Im Mikrocontroller ist zudem ein einfacher Temperatursensor integriert. Das war es. Soweit ich das recherchieren konnte, lässt sich BOB3 nicht erweitern. Für Lehrerinnen und Lehrer ist das alles möglicherweise etwas bequem, denn es gibt fertiges Unterrichtsmaterial sowohl für die Grundschule als auch Sekundarstufe I. Die Arbeitsblätter sorgen bei mir für Ausschlag. Die Komponenten werden erklärt, dann folgen Aufgaben wie diese:

Wie viele Leuchtdioden hat der BOB3, die weiß leuchten können? Kreuze die richtige Antwort an:

Mögliche Antworten dazu sind dann „fünf, eine, zwei, drei, vier, keine“. Sechste Klasse, 11 bis 12 Jahre alt.

Kommen wir mal zum Offensichtlichen. Ohne zusätzlichen Computer oder ein iPad zur Programmierung (egal ob in Scratch oder C) ist BOB wertlos. Meiner Meinung ist das ganze Konzept untauglich. Mikrocontroller mit deutlich mehr Möglichkeiten gibt es zum Beispiel mit dem ESP32 -der auch noch günstiger ist. BOB wird nicht durch viele Kinderhände gehen, bis er hinüber ist.

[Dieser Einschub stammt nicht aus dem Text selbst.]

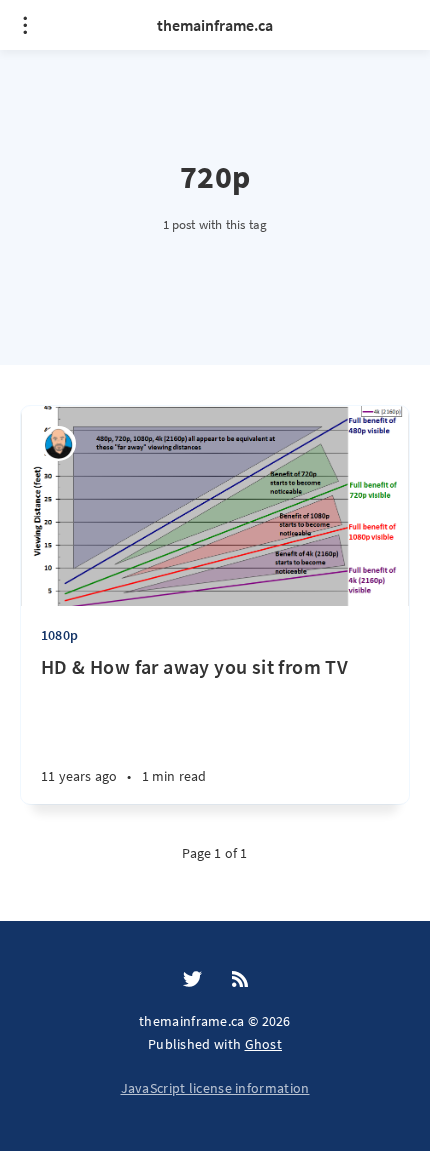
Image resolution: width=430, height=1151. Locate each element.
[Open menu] (25, 25)
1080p (59, 635)
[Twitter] (192, 980)
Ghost (264, 1044)
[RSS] (240, 980)
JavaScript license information (215, 1088)
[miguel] (58, 443)
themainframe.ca (215, 25)
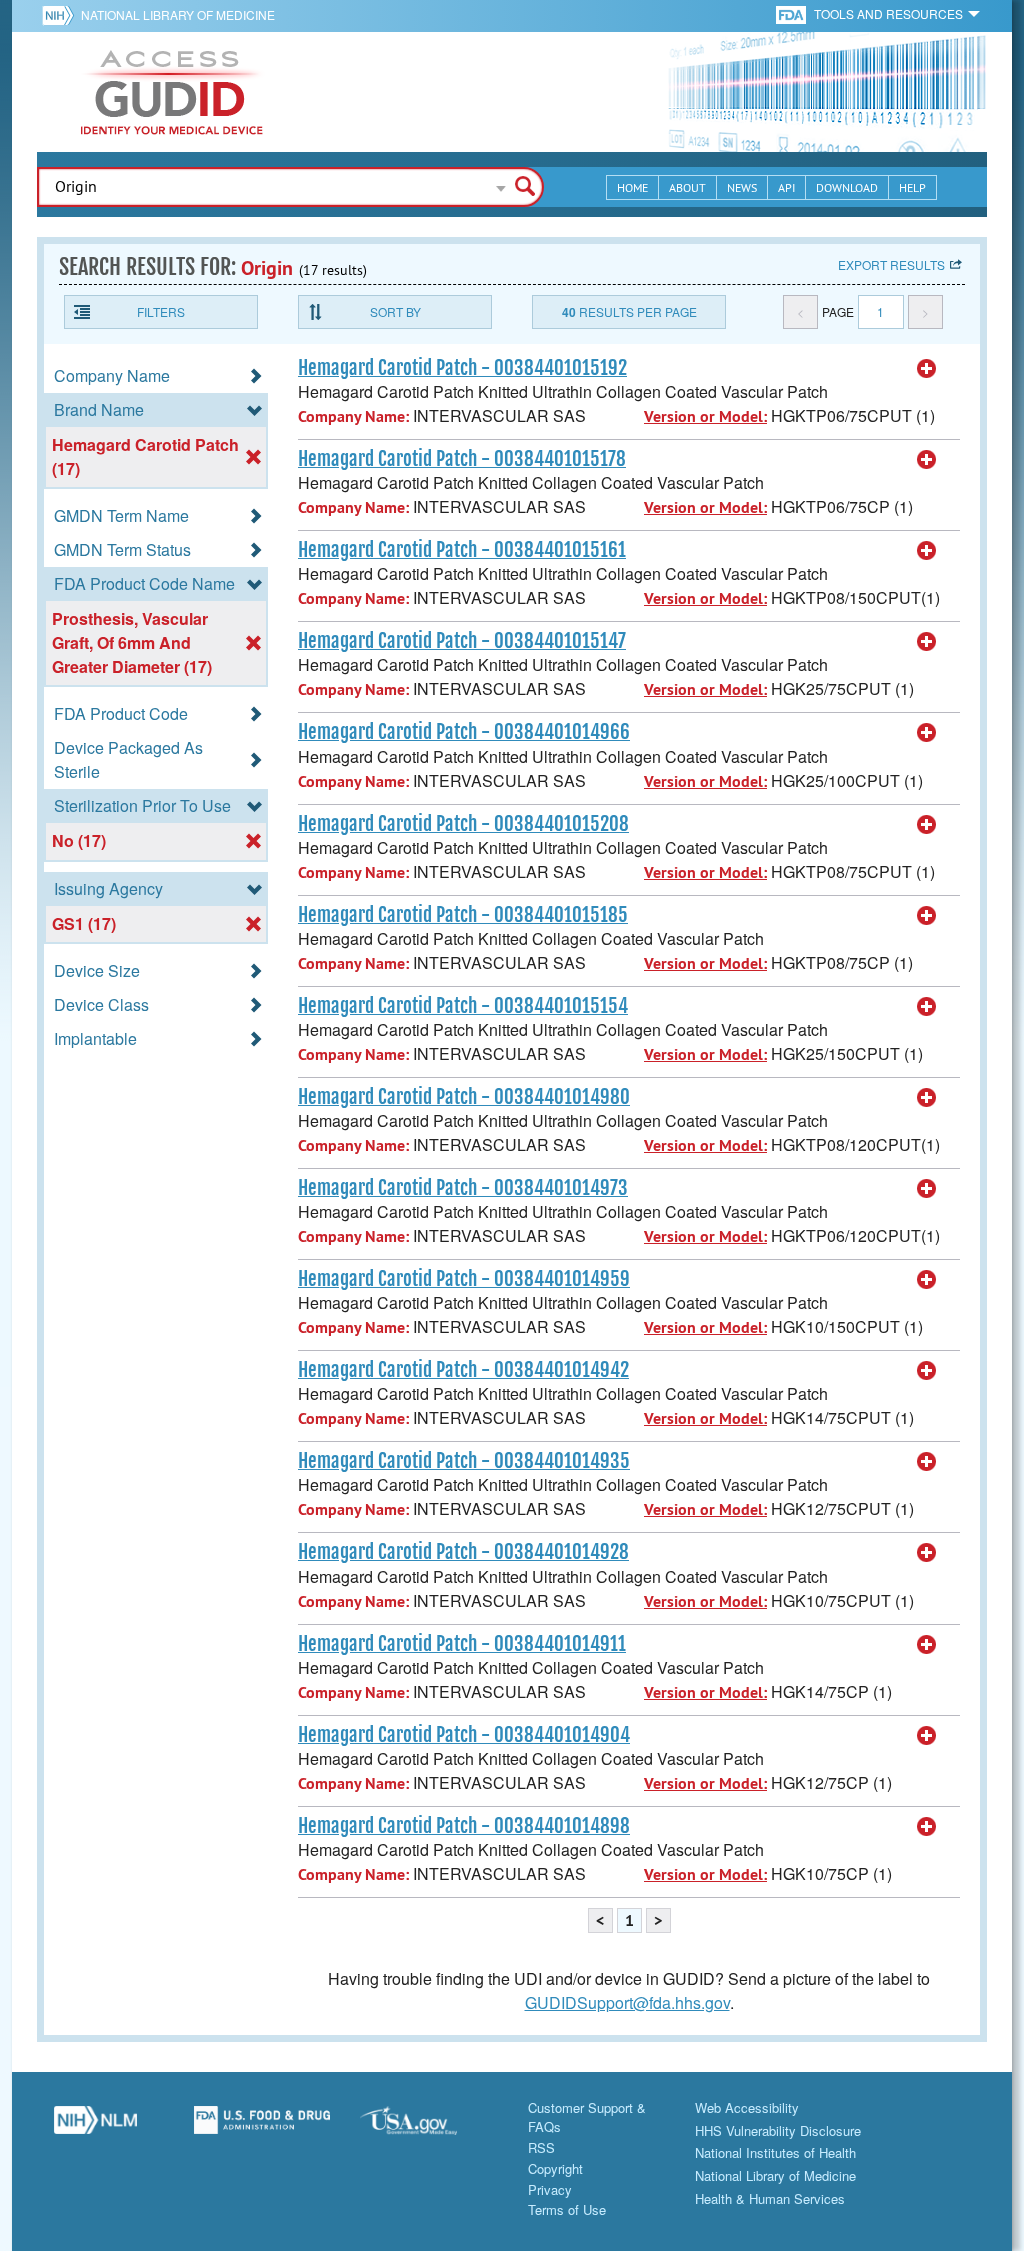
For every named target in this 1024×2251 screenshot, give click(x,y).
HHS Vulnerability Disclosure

Das erheblich besser Konzept wäre aus meiner Sicht daher, einen Klassensatz Raspberry Pi anzuschaffen. Mit dem Einplatinencomputer hat kann man Experimente wie mit einem Mikrocontroller durchführen, hat aber gleichzeitig schon den Computer, den man zum Programmieren benötigt. Ich kann es nur wiederholt sagen: Das deutsche Einsteigerbuch zum Raspberry Pi ist quasi die Betriebsanleitung für mindestens ein halbes Jahr Informatikunterricht.